Rosstan - Gurulev
Шрифт:
Интервал:
Закладка:
– Что-то ты не то говоришь, – подал голос подвыпивший Алеха, – революция, она, брат, нужна.
– Не нужна! Если один будет брюхо ростить, а другой пустой чай гонять.
Иван сел, огладил больную ногу и сказал уже спокойно:
– Дальше пусть Северьян говорит. Хотели завтра собрание сделать, но уж если разговор зашел…
Северьян развел руками.
– Да что тут еще скажешь? Кто хочет в коммуну – пусть записывается. Землю для коммуны нарежут. Ну, чего еще? Зерном на семена помогут. Завтра в школе проведем собрание. И начнем запись. Может, кто сегодня хочет записаться, так пожалуйста.
Северька вытащил из кармана сложенный вчетверо лист бумаги и коротенький, обгрызенный карандаш.
Устя смотрела на отца. Сейчас он встанет и скажет: «Пишите меня в коммуну».
Ждал и Николай, подбадривающе улыбался. Но лицо у отца было скучное.
– Мать! – закричал он вдруг. – Неси гостям выпить.
Устя встретилась глазами с Северьяном и покраснела.
– Ладно, – махнул рукой Северьян, – приходите завтра на собрание. А перед этим подумайте.
Мужики долго не сидели. Вот так новость привезли из уезда Северька с Иваном. С такой новостью долго не усидишь.
Позднее других ушел Северька. Федька хотел было подождать друга, но, увидев, как тот переглядывается с Устей, ушел один. Парень посидел еще, но отец строго сказал Усте, что надо посмотреть ягнят, дать сена коровам, и Северька тоже стал прощаться.
Когда дверь закрылась, Николай вдруг спросил отца:
– Что ж ты молчал насчет коммуны? Нехорошо вроде получилось.
Старший Крюков ответ уже припас, обдумал.
– Коммуна, она для чего? Я так понимаю, чтоб с нуждой вместе бороться. Вместе – оно легче. А мне зачем в коммуну идти, если у меня нужды нет?

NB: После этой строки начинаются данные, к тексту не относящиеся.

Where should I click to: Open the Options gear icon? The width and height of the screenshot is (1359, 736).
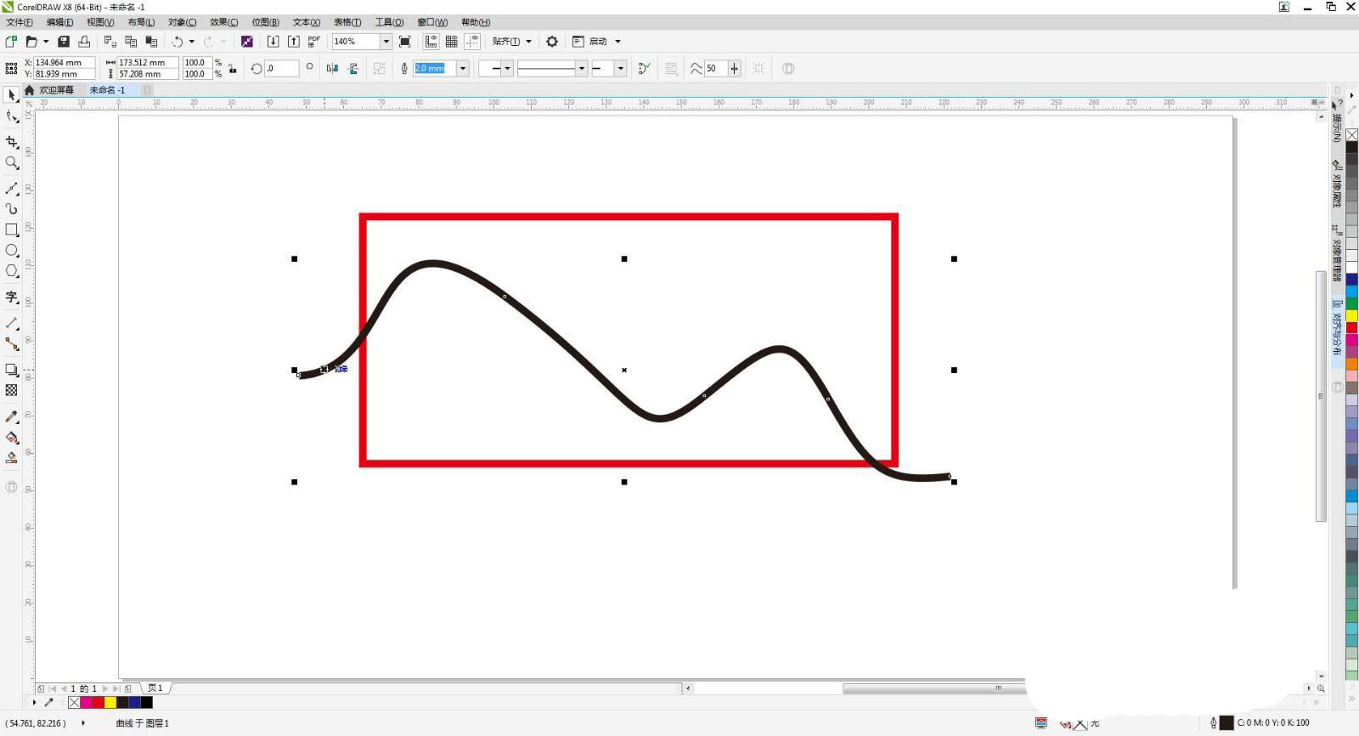[x=552, y=42]
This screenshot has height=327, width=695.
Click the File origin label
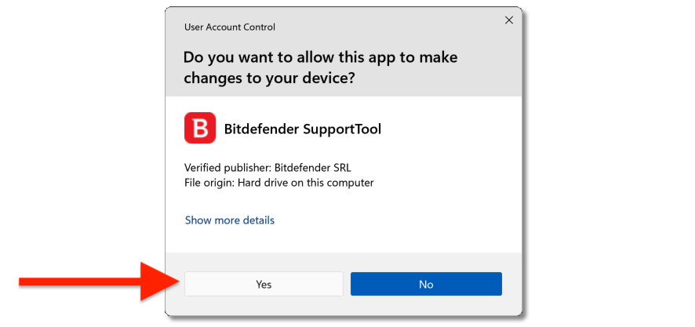[x=209, y=183]
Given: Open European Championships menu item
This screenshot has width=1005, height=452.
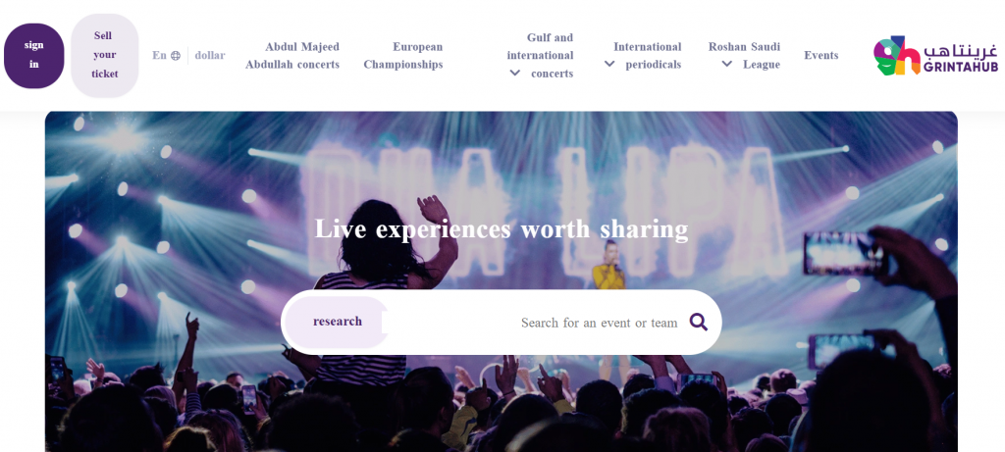Looking at the screenshot, I should [x=403, y=56].
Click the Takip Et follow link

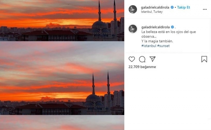(183, 7)
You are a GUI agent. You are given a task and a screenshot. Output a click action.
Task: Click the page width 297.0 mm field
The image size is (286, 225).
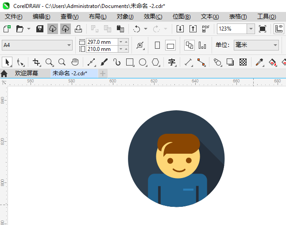click(101, 42)
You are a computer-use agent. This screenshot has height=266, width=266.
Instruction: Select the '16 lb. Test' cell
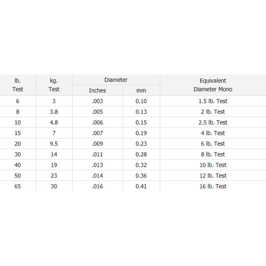(x=213, y=186)
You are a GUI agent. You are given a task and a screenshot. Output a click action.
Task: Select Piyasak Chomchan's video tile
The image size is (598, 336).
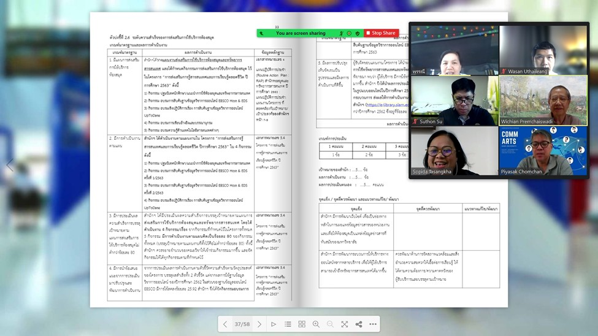(x=543, y=151)
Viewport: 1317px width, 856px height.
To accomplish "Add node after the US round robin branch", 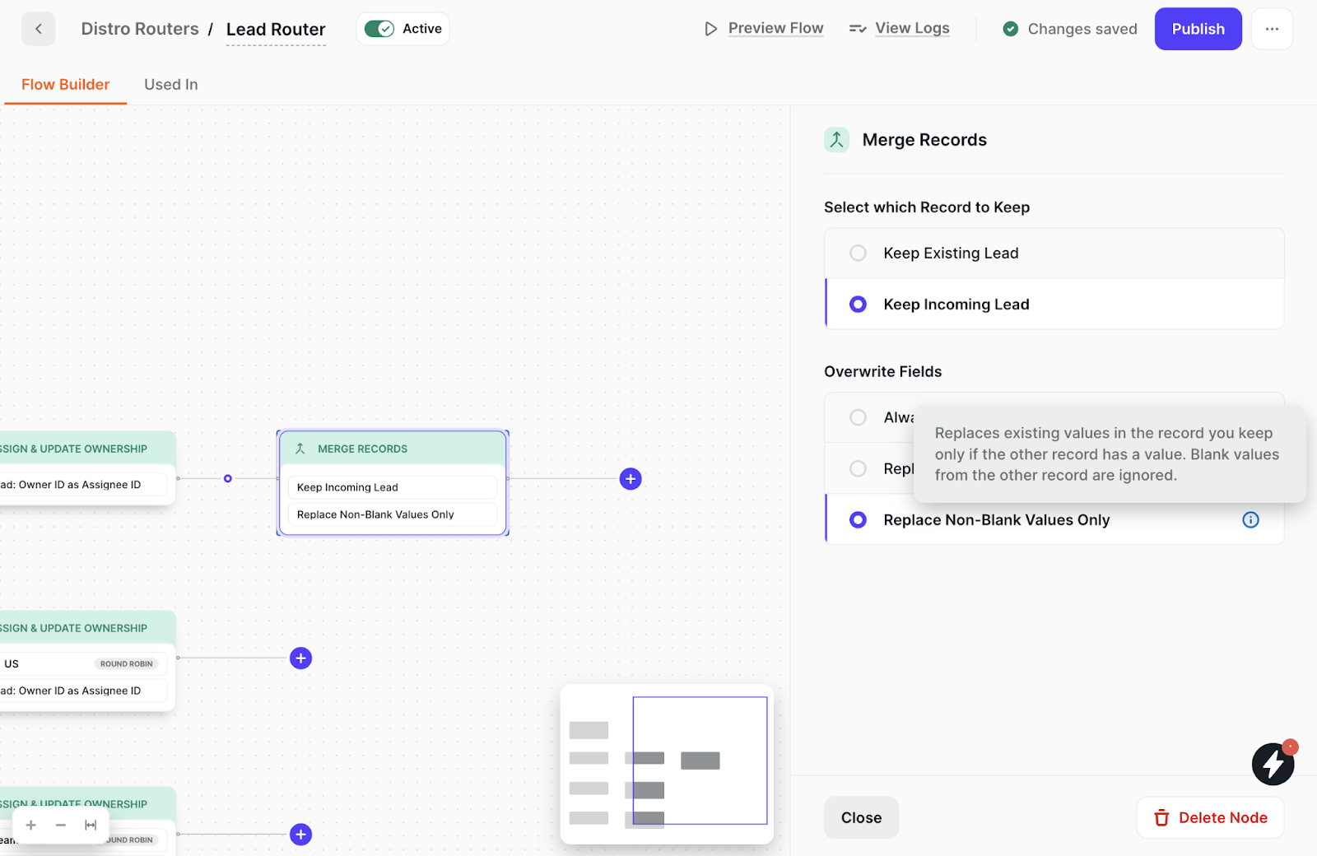I will click(301, 658).
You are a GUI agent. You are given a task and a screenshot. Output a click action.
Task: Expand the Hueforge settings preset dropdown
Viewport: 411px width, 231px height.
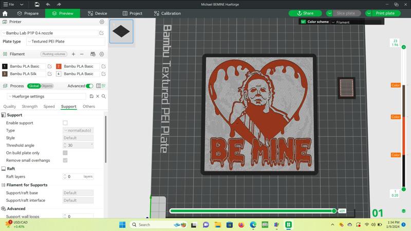click(46, 97)
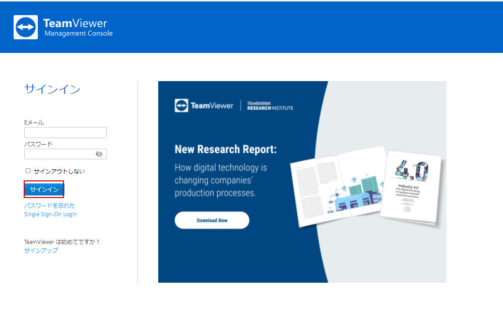Click the banner description about digital technology

point(221,180)
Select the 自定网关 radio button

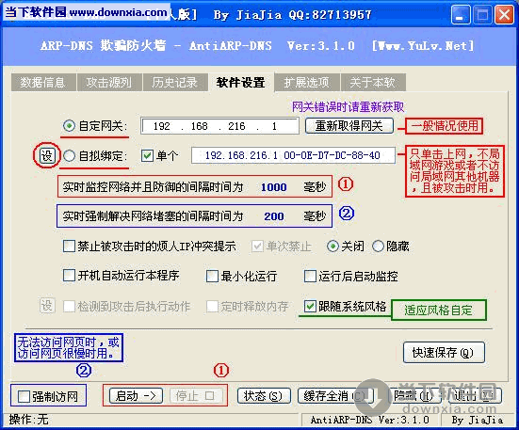point(69,126)
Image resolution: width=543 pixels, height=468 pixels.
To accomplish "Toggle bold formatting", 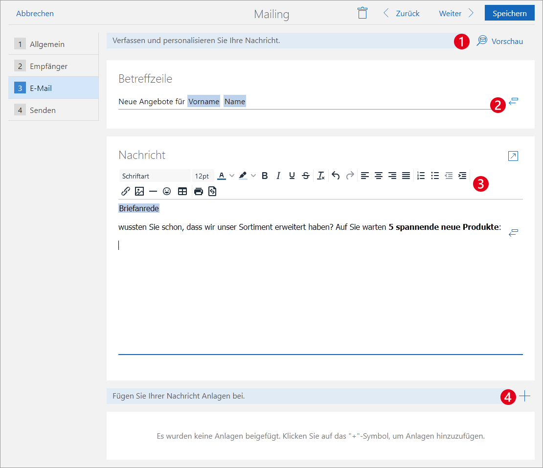I will coord(265,176).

Алеха увидел, что сын хмурится, продолжал, и, как казалось ему, очень убедительно.
– Мне-то, да и тебе какая от этого выгода? Я приведу свою животину – на коней посмотреть любо-дорого, – а другой шелудивую кобыленку. Да ребятишек привезет полную телегу. Правильно это будет для меня? Чего молчишь?
– Сейчас отвечу. Дай только с мыслями собраться. Удивляешь ты меня. По-новому говоришь.
– Чего это: по-новому?
Николай махнул рукой.
– Сам должен понять. Конечно, если ты так настроен, для тебя все слова пустые будут. Только не хочу я, чтобы мне за тебя стыдно было. Не хочу краснеть.
– Кто тебя научил так говорить с отцом? – старший Крюков суровеет, теребит усы, прямо не смотрит.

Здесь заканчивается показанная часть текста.